▶ _Work instruction_:
Taking the line with "You are a GUI" as the first and the line with "This screenshot has height=132, width=224." as the last, set down exactly every line in that range from the entries below, and no more.

▶ _Data for analysis_:

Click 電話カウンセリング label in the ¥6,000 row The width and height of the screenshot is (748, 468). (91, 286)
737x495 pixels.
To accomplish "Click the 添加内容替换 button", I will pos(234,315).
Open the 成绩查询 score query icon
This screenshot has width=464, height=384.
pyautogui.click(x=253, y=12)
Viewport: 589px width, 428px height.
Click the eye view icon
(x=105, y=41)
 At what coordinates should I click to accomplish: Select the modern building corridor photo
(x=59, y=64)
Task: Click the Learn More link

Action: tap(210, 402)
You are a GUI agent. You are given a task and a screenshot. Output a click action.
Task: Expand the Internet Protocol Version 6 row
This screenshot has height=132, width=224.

* * *

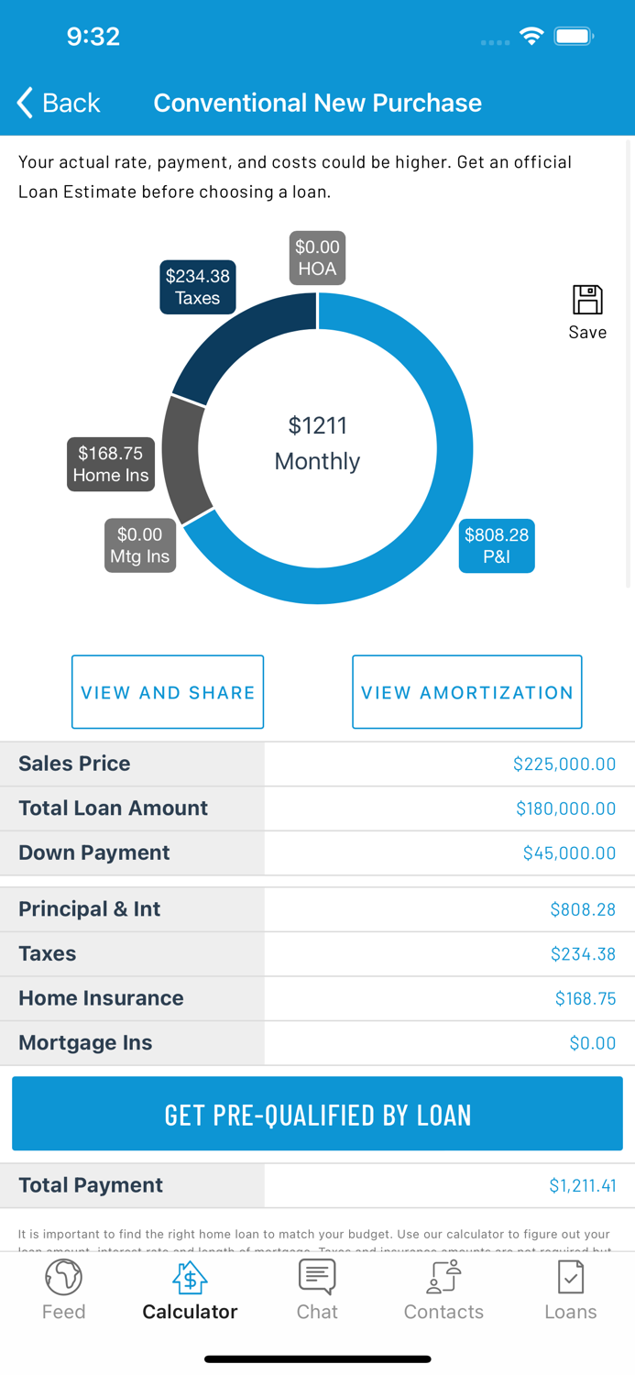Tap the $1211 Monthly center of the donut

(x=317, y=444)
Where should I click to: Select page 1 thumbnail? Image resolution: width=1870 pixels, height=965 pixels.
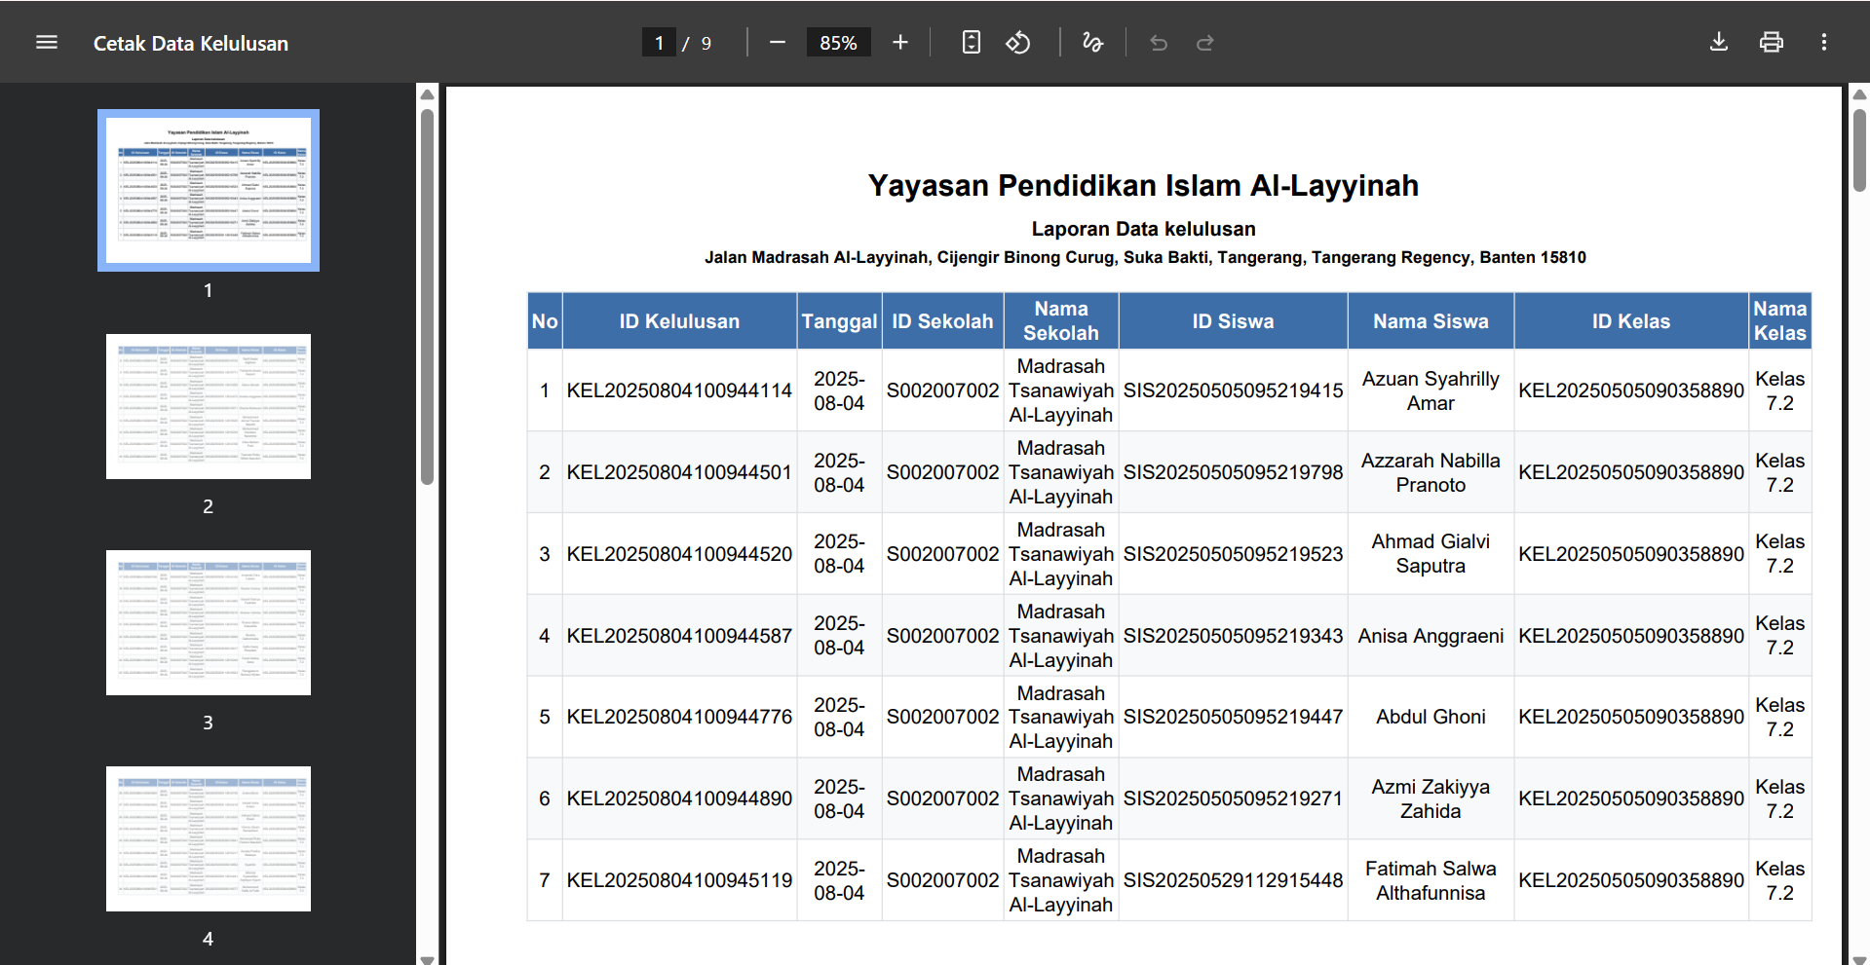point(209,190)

...

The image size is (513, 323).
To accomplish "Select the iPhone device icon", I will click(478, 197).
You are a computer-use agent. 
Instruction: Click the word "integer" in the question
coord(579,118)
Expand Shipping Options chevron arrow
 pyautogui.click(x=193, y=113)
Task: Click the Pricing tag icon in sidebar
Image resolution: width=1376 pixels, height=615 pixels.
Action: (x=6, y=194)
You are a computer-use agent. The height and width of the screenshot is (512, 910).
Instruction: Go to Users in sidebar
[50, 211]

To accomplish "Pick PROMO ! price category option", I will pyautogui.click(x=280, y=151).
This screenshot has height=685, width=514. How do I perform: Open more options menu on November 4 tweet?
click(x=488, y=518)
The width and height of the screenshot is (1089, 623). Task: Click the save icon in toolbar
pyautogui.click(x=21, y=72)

▶ _Response area_:
You are a GUI agent. You are given a task and a screenshot. Output a click action.
Task: Expand the Internet Protocol Version 6 row
This screenshot has height=132, width=224.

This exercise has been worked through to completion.